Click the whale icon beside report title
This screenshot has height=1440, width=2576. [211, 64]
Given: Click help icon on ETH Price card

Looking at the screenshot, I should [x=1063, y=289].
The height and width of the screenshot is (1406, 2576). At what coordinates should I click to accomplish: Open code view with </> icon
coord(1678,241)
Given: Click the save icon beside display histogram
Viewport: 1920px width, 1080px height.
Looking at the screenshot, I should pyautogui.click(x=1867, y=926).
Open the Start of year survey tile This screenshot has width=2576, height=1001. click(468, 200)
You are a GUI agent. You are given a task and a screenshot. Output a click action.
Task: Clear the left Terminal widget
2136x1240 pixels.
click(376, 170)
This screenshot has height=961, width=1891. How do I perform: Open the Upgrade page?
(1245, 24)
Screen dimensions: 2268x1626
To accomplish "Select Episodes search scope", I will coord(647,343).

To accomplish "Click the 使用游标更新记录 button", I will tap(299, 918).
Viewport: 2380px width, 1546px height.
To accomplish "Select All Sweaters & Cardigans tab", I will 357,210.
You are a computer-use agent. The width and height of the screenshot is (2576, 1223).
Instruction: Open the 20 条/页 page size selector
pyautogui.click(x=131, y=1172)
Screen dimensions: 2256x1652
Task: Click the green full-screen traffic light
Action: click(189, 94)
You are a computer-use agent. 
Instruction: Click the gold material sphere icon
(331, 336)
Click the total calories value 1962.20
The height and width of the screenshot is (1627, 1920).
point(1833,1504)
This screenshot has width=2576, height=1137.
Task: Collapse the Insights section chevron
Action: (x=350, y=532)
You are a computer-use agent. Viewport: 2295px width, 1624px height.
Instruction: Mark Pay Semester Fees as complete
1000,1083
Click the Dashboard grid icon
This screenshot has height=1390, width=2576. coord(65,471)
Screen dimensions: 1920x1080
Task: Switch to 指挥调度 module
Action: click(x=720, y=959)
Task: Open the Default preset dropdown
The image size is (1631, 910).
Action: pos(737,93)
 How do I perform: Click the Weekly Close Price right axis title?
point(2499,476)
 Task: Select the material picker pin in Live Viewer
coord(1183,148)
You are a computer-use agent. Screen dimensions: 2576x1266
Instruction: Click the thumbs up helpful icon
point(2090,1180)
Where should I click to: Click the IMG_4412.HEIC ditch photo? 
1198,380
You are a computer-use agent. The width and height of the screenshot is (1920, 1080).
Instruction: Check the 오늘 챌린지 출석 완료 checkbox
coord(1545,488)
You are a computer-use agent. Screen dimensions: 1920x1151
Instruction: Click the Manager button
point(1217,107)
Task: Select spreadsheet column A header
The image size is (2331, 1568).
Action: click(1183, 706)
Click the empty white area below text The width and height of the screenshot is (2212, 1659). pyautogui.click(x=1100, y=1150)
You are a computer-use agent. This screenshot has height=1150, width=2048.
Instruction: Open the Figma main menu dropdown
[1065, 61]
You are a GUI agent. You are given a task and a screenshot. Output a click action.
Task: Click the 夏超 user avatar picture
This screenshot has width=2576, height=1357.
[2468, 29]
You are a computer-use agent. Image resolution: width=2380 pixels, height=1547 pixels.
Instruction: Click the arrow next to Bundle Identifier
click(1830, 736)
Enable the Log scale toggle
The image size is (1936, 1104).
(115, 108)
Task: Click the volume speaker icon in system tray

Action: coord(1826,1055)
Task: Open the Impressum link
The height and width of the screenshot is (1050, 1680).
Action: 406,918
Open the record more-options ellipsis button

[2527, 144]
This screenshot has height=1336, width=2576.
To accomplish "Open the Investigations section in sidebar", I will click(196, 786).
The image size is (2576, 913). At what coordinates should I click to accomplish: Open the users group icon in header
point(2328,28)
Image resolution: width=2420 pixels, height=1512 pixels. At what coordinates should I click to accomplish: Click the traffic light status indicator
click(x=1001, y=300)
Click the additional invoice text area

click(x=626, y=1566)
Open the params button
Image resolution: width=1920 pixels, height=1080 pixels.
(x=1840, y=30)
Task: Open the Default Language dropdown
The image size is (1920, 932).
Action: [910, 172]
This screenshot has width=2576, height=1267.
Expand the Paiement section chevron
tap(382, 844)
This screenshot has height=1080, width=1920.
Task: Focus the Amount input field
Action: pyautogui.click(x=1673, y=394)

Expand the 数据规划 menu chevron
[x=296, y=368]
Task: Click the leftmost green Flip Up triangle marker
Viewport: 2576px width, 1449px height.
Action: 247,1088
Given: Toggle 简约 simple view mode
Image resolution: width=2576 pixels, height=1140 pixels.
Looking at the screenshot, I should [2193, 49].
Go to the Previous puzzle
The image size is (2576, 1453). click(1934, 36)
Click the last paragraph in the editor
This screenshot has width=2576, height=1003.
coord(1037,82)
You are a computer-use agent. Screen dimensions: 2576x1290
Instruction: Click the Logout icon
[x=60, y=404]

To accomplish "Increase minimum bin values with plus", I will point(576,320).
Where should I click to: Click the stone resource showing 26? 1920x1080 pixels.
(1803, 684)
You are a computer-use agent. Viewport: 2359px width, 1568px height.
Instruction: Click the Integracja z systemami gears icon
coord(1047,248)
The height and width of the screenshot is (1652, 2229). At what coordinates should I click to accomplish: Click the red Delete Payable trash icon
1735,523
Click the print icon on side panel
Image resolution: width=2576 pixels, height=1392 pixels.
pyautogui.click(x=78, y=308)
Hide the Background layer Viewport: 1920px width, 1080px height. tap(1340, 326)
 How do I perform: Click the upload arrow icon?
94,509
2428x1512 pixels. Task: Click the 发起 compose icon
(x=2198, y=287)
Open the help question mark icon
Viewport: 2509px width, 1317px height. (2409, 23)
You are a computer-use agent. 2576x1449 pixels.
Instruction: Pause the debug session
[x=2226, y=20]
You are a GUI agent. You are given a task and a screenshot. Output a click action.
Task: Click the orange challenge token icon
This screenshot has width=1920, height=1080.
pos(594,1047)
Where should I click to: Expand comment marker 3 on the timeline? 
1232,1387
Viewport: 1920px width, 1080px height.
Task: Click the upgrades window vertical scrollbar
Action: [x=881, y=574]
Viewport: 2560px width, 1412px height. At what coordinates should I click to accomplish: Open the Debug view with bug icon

• PROBLEM DESCRIPTION: The response should consist of all the entries, transcribed exactly.

• EXERCISE OUTPUT:
Click the whale icon beside report title
This screenshot has height=1440, width=2576. [211, 64]
Given: Click help icon on ETH Price card

Looking at the screenshot, I should [x=1063, y=289].
The height and width of the screenshot is (1406, 2576). At what coordinates should I click to accomplish: Open code view with </> icon
coord(1678,241)
Given: Click the save icon beside display histogram
Viewport: 1920px width, 1080px height.
Looking at the screenshot, I should pyautogui.click(x=1867, y=926).
Open the Start of year survey tile This screenshot has width=2576, height=1001. click(468, 200)
You are a GUI agent. You are given a task and a screenshot. Output a click action.
Task: Clear the left Terminal widget
2136x1240 pixels.
click(376, 170)
This screenshot has height=961, width=1891. How do I perform: Open the Upgrade page?
(1245, 24)
Screen dimensions: 2268x1626
To accomplish "Select Episodes search scope", I will coord(647,343).

To accomplish "Click the 使用游标更新记录 button", I will tap(299, 918).
Viewport: 2380px width, 1546px height.
To accomplish "Select All Sweaters & Cardigans tab", I will 357,210.
You are a computer-use agent. The width and height of the screenshot is (2576, 1223).
Instruction: Open the 20 条/页 page size selector
pyautogui.click(x=131, y=1172)
Screen dimensions: 2256x1652
Task: Click the green full-screen traffic light
Action: click(189, 94)
You are a computer-use agent. 
Instruction: Click the gold material sphere icon
(331, 336)
Click the total calories value 1962.20
The height and width of the screenshot is (1627, 1920).
point(1833,1504)
This screenshot has width=2576, height=1137.
Task: Collapse the Insights section chevron
Action: (x=350, y=532)
You are a computer-use agent. Viewport: 2295px width, 1624px height.
Instruction: Mark Pay Semester Fees as complete
1000,1083
Click the Dashboard grid icon
This screenshot has height=1390, width=2576. coord(65,471)
Screen dimensions: 1920x1080
Task: Switch to 指挥调度 module
Action: click(x=720, y=959)
Task: Open the Default preset dropdown
The image size is (1631, 910).
Action: pos(737,93)
 How do I perform: Click the Weekly Close Price right axis title?
point(2499,476)
 Task: Select the material picker pin in Live Viewer
coord(1183,148)
You are a computer-use agent. Screen dimensions: 2576x1266
Instruction: Click the thumbs up helpful icon
point(2090,1180)
Where should I click to: Click the IMG_4412.HEIC ditch photo? 
1198,380
You are a computer-use agent. The width and height of the screenshot is (1920, 1080).
Instruction: Check the 오늘 챌린지 출석 완료 checkbox
coord(1545,488)
You are a computer-use agent. Screen dimensions: 1920x1151
Instruction: Click the Manager button
point(1217,107)
Task: Select spreadsheet column A header
The image size is (2331, 1568).
Action: click(1183, 706)
Click the empty white area below text The width and height of the screenshot is (2212, 1659). pyautogui.click(x=1100, y=1150)
You are a computer-use agent. This screenshot has height=1150, width=2048.
Instruction: Open the Figma main menu dropdown
[1065, 61]
You are a GUI agent. You are given a task and a screenshot. Output a click action.
Task: Click the 夏超 user avatar picture
This screenshot has width=2576, height=1357.
[2468, 29]
You are a computer-use agent. Image resolution: width=2380 pixels, height=1547 pixels.
Instruction: Click the arrow next to Bundle Identifier
click(1830, 736)
Enable the Log scale toggle
The image size is (1936, 1104).
(115, 108)
Task: Click the volume speaker icon in system tray

Action: coord(1826,1055)
Task: Open the Impressum link
The height and width of the screenshot is (1050, 1680).
Action: 406,918
Open the record more-options ellipsis button

[2527, 144]
This screenshot has height=1336, width=2576.
To accomplish "Open the Investigations section in sidebar", I will click(196, 786).
The image size is (2576, 913). At what coordinates should I click to accomplish: Open the users group icon in header
point(2328,28)
Image resolution: width=2420 pixels, height=1512 pixels. At what coordinates should I click to accomplish: Click the traffic light status indicator
click(x=1001, y=300)
Click the additional invoice text area

click(x=626, y=1566)
Open the params button
Image resolution: width=1920 pixels, height=1080 pixels.
(x=1840, y=30)
Task: Open the Default Language dropdown
The image size is (1920, 932).
Action: [910, 172]
This screenshot has width=2576, height=1267.
Expand the Paiement section chevron
tap(382, 844)
This screenshot has height=1080, width=1920.
Task: Focus the Amount input field
Action: pyautogui.click(x=1673, y=394)

Expand the 数据规划 menu chevron
[x=296, y=368]
Task: Click the leftmost green Flip Up triangle marker
Viewport: 2576px width, 1449px height.
Action: 247,1088
Given: Toggle 简约 simple view mode
Image resolution: width=2576 pixels, height=1140 pixels.
Looking at the screenshot, I should [2193, 49].
Go to the Previous puzzle
The image size is (2576, 1453). click(1934, 36)
Click the last paragraph in the editor
This screenshot has width=2576, height=1003.
coord(1037,82)
You are a computer-use agent. Screen dimensions: 2576x1290
Instruction: Click the Logout icon
[x=60, y=404]

To accomplish "Increase minimum bin values with plus", I will point(576,320).
Where should I click to: Click the stone resource showing 26? 1920x1080 pixels.
(1803, 684)
You are a computer-use agent. Viewport: 2359px width, 1568px height.
Instruction: Click the Integracja z systemami gears icon
coord(1047,248)
The height and width of the screenshot is (1652, 2229). At what coordinates should I click to accomplish: Click the red Delete Payable trash icon
1735,523
Click the print icon on side panel
Image resolution: width=2576 pixels, height=1392 pixels.
pyautogui.click(x=78, y=308)
Hide the Background layer Viewport: 1920px width, 1080px height. tap(1340, 326)
 How do I perform: Click the upload arrow icon?
94,509
2428x1512 pixels. Task: Click the 发起 compose icon
(x=2198, y=287)
Open the help question mark icon
Viewport: 2509px width, 1317px height. (2409, 23)
You are a computer-use agent. 2576x1449 pixels.
Instruction: Pause the debug session
[x=2226, y=20]
You are a GUI agent. You are given a task and a screenshot. Output a click action.
Task: Click the orange challenge token icon
This screenshot has width=1920, height=1080.
pos(594,1047)
Where should I click to: Expand comment marker 3 on the timeline? 
1232,1387
Viewport: 1920px width, 1080px height.
Task: Click the upgrades window vertical scrollbar
Action: [x=881, y=574]
Viewport: 2560px width, 1412px height. At what coordinates should I click to accomplish: Open the Debug view with bug icon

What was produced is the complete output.